(DATA PROVIDED):
§

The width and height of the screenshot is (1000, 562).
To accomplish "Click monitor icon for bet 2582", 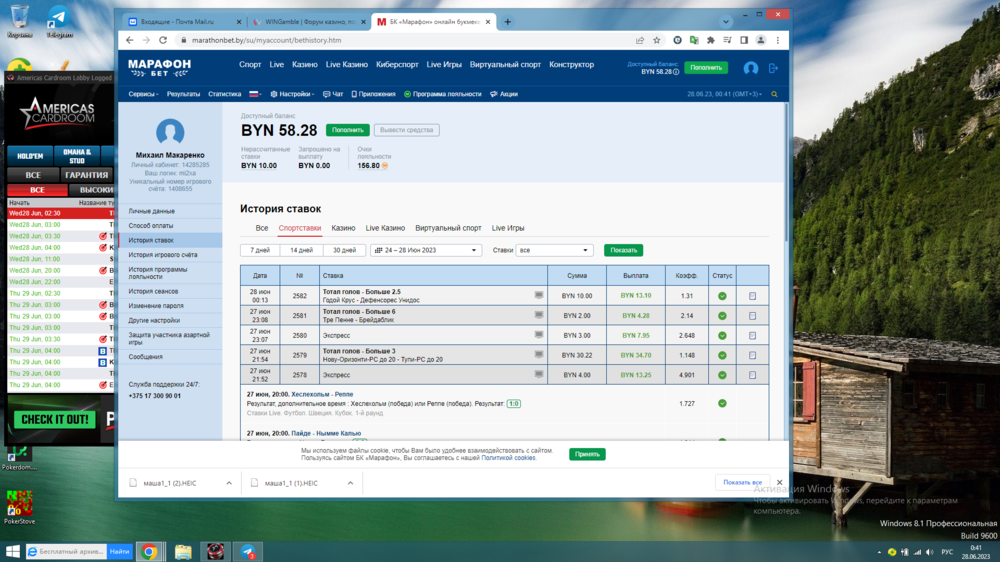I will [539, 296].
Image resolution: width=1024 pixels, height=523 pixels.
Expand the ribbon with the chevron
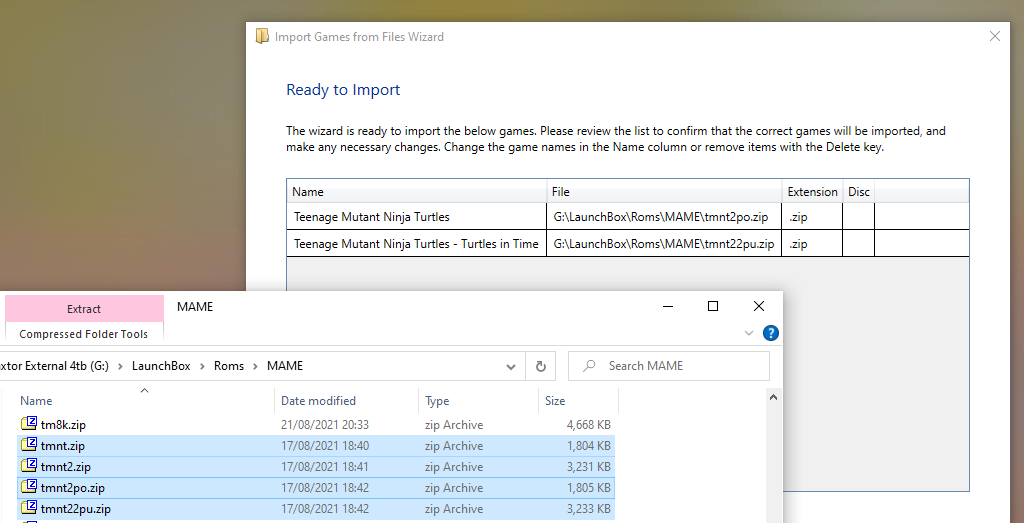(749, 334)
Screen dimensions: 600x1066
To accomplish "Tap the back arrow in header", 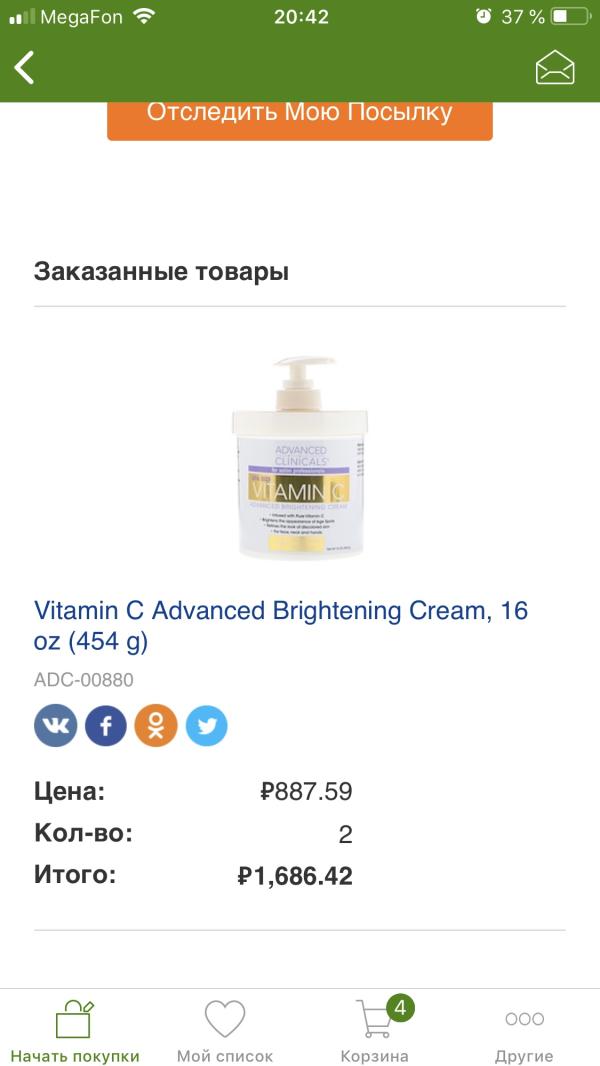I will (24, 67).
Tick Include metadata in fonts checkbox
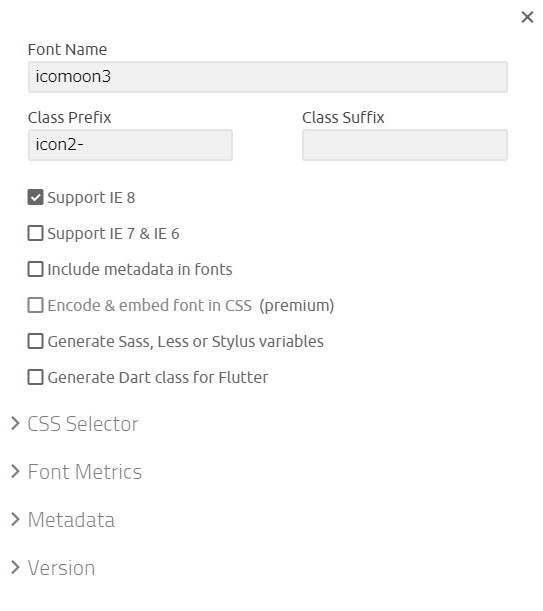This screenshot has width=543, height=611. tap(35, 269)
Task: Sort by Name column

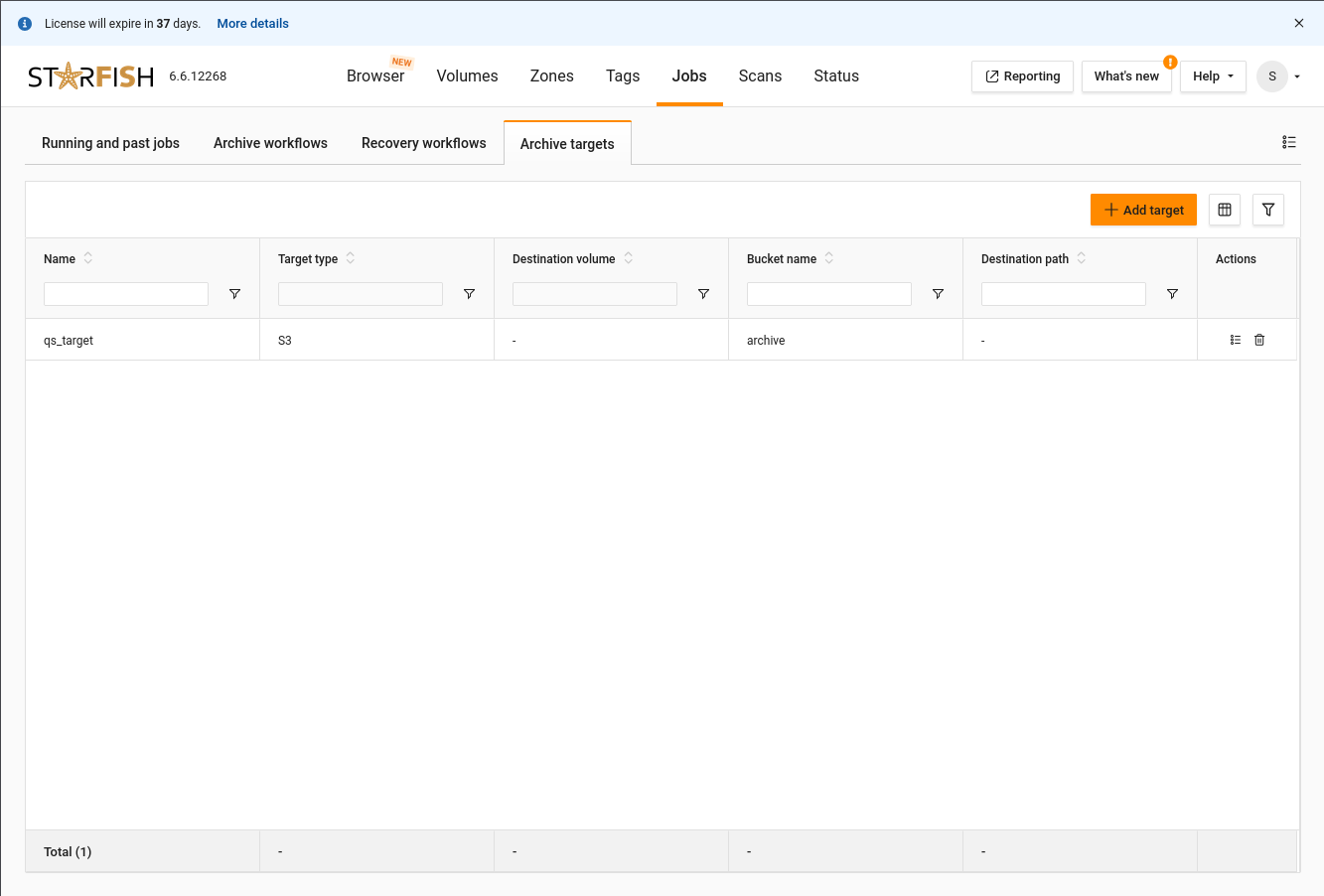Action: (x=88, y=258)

§

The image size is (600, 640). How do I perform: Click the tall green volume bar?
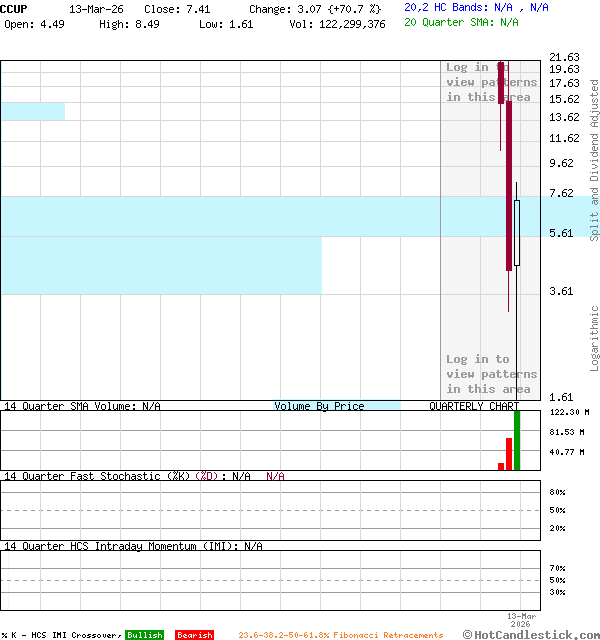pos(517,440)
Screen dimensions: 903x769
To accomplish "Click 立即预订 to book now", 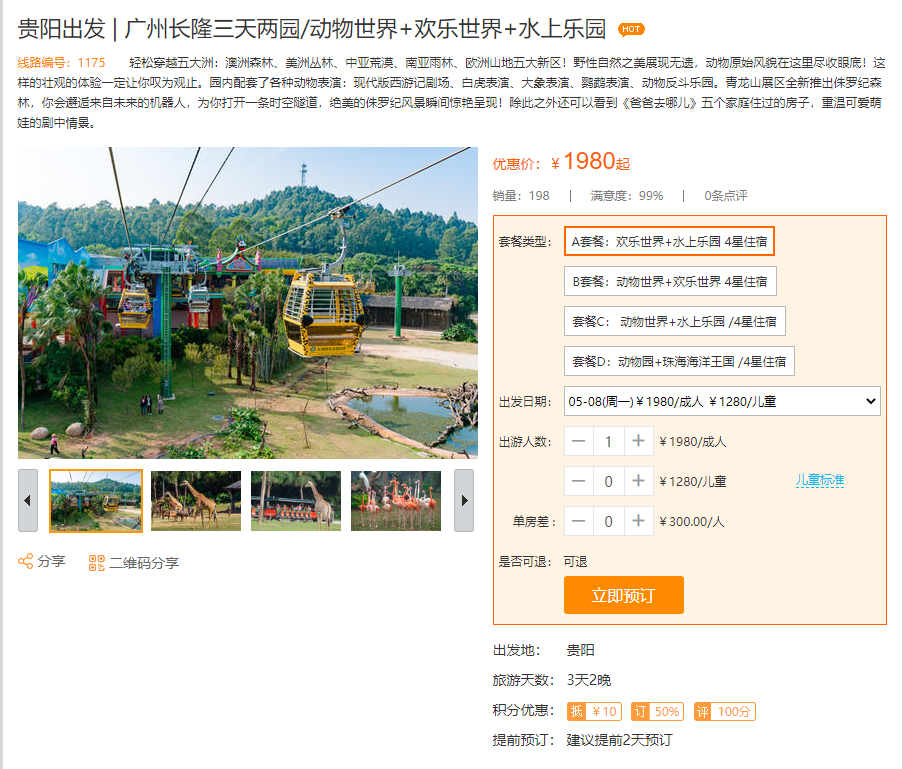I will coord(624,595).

§

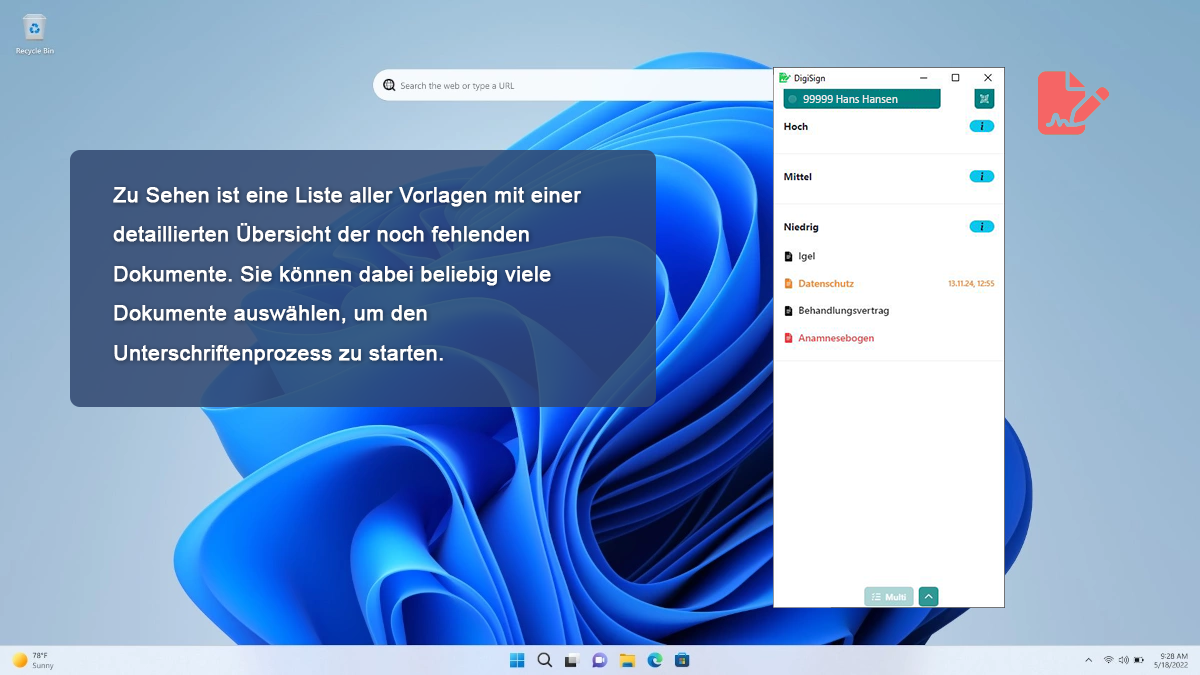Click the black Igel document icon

§

(DESCRIPTION OF THE TASK): Within this data, count the lines that include the string "dimensions" and write the number with nothing else.

(ANSWER TO THE PROBLEM): 2